++++ RECORD EXCERPTS

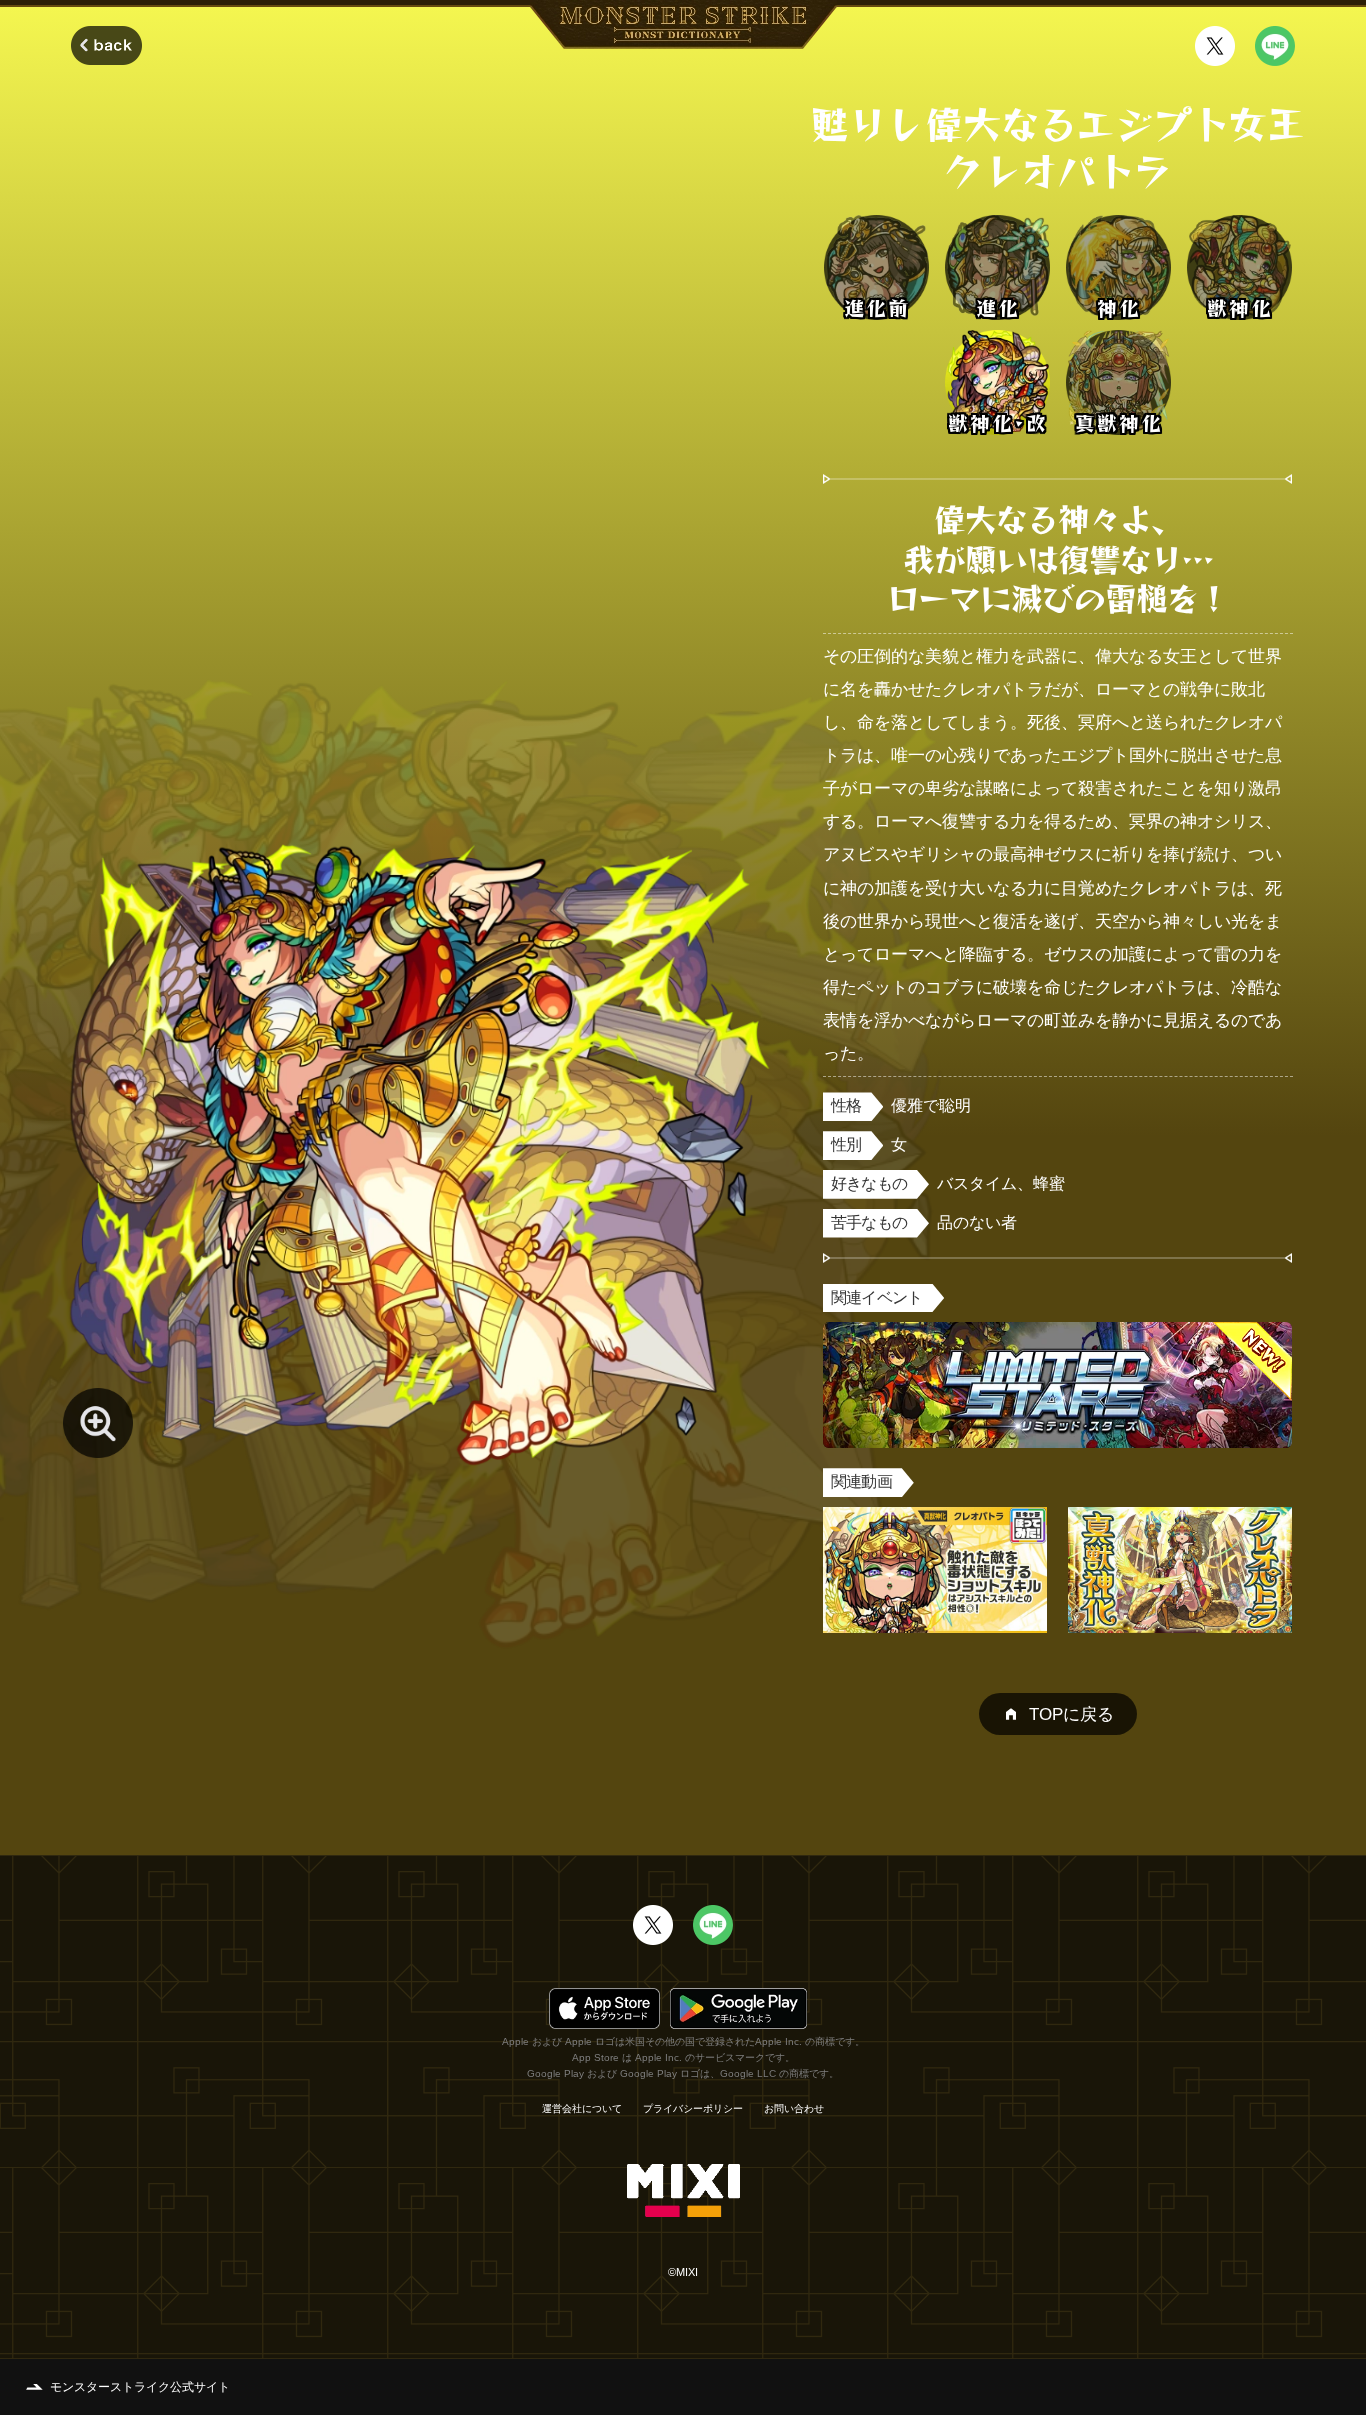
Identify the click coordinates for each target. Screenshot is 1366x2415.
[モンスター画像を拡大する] (98, 1423)
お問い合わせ (794, 2109)
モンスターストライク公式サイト (140, 2387)
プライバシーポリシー (693, 2109)
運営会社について (582, 2109)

++++++++

#### THE PROBLEM:
Without the pictures, give every line above again exactly.

#### REPLY TO THE TASK:
Identify the click coordinates for each target. Screenshot is 1366x2415.
[モンスター画像を拡大する] (98, 1423)
お問い合わせ (794, 2109)
モンスターストライク公式サイト (140, 2387)
プライバシーポリシー (693, 2109)
運営会社について (582, 2109)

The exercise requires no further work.